Ao todo, estão previstas 300 novas unidades que serão construídas em uma área que pertence à CDHU, próximo aos conjuntos habitacionais já existentes no Leporace. “Vamos aproveitar o terreno que temos ali. É uma área ampla, em que será possível construir os apartamentos”, disse o diretor técnico.
Pelo que ficou acertado na reunião, a Prefeitura será responsável por toda parte documental do empreendimento. “Ela terá de elaborar os projetos de construção, de instalação das redes de água, esgoto e energia. Ainda ficará responsável pela aprovação dos projetos nos órgãos técnicos e também pelo registro em cartório”, disse Quintana. A CDHU cederá a área e fará toda a execução da obra. O investimento previsto inicialmente é de R$ 30 milhões.
Os apartamentos serão voltados para famílias com renda entre um e dez salários mínimos, mas terão preferência as famílias com renda de até três salários mínimos. O valor das parcelas do financiamento da CDHU vai depender da renda. “Mas varia entre 15% e 30%”, disse o diretor.
O prefeito Gilson de Souza comemorou a conquista. “Foi uma luta, e agora conseguimos mais este benefício para a população de Franca. Fico contente porque nosso trabalho está dando resultados. Minha meta é construir 5 mil novas unidades na cidade até o final do meu mandato”, disse.
Segundo Gilson, as negociações com a companhia começaram em janeiro do ano passado, assim que assumiu a Prefeitura. “Venho conversando muito com o governo estadual para mostrar a necessidade de investimentos no município. Essa é só mais uma conquista das muitas que estão por vir.”
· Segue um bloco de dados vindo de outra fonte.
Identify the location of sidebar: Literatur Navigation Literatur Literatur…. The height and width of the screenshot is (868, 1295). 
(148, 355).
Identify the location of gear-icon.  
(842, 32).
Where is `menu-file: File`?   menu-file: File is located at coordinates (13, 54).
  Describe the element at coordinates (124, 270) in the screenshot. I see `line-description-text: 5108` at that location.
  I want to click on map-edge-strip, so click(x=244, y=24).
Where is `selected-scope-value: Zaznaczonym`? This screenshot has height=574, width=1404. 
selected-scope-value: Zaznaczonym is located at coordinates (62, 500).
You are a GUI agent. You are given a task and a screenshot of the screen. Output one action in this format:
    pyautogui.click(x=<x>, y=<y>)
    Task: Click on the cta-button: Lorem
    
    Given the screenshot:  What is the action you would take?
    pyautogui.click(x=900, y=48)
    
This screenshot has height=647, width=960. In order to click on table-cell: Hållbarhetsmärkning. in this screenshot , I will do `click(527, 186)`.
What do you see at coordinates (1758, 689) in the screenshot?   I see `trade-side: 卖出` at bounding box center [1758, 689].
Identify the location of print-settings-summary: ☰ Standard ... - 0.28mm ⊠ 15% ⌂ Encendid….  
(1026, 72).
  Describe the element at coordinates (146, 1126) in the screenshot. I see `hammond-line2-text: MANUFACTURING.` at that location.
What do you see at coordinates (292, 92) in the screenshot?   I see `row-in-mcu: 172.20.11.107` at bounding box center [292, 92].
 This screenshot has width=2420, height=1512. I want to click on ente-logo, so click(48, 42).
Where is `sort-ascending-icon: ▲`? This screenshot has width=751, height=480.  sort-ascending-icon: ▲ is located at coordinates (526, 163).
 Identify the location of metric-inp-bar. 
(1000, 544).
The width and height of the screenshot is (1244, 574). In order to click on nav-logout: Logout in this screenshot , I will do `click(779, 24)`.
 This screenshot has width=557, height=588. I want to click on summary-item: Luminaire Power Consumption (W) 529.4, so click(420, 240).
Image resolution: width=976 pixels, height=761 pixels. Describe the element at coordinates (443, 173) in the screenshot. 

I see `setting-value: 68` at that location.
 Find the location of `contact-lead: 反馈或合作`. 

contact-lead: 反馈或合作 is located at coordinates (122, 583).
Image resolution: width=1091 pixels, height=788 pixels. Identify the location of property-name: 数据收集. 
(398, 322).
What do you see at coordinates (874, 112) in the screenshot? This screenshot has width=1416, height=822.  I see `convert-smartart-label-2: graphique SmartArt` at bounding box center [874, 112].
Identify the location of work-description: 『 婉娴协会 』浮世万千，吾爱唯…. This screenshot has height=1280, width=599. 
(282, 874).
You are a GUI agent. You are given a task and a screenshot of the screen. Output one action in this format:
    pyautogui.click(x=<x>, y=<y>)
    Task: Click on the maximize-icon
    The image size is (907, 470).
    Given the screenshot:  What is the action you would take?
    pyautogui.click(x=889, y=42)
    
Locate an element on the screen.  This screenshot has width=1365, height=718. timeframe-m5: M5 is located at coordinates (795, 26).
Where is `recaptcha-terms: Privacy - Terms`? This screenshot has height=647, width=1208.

A assinatura do convênio para a construção deve ser feita em abril, no Palácio dos Bandeirantes, com a presença do governador Geraldo Alckmin (PSDB).
A previsão da CDHU é que as obras comecem em um ano e meio. “Estimamos que a parte de documentação deva levar entre seis e oito meses. Depois temos a licitação para as obras, que costuma levar mais 90 dias e, então, há a liberação dos recursos. Acreditamos que, se tudo der certo, até o final do ano que vem a construção será iniciada”, disse Quintana.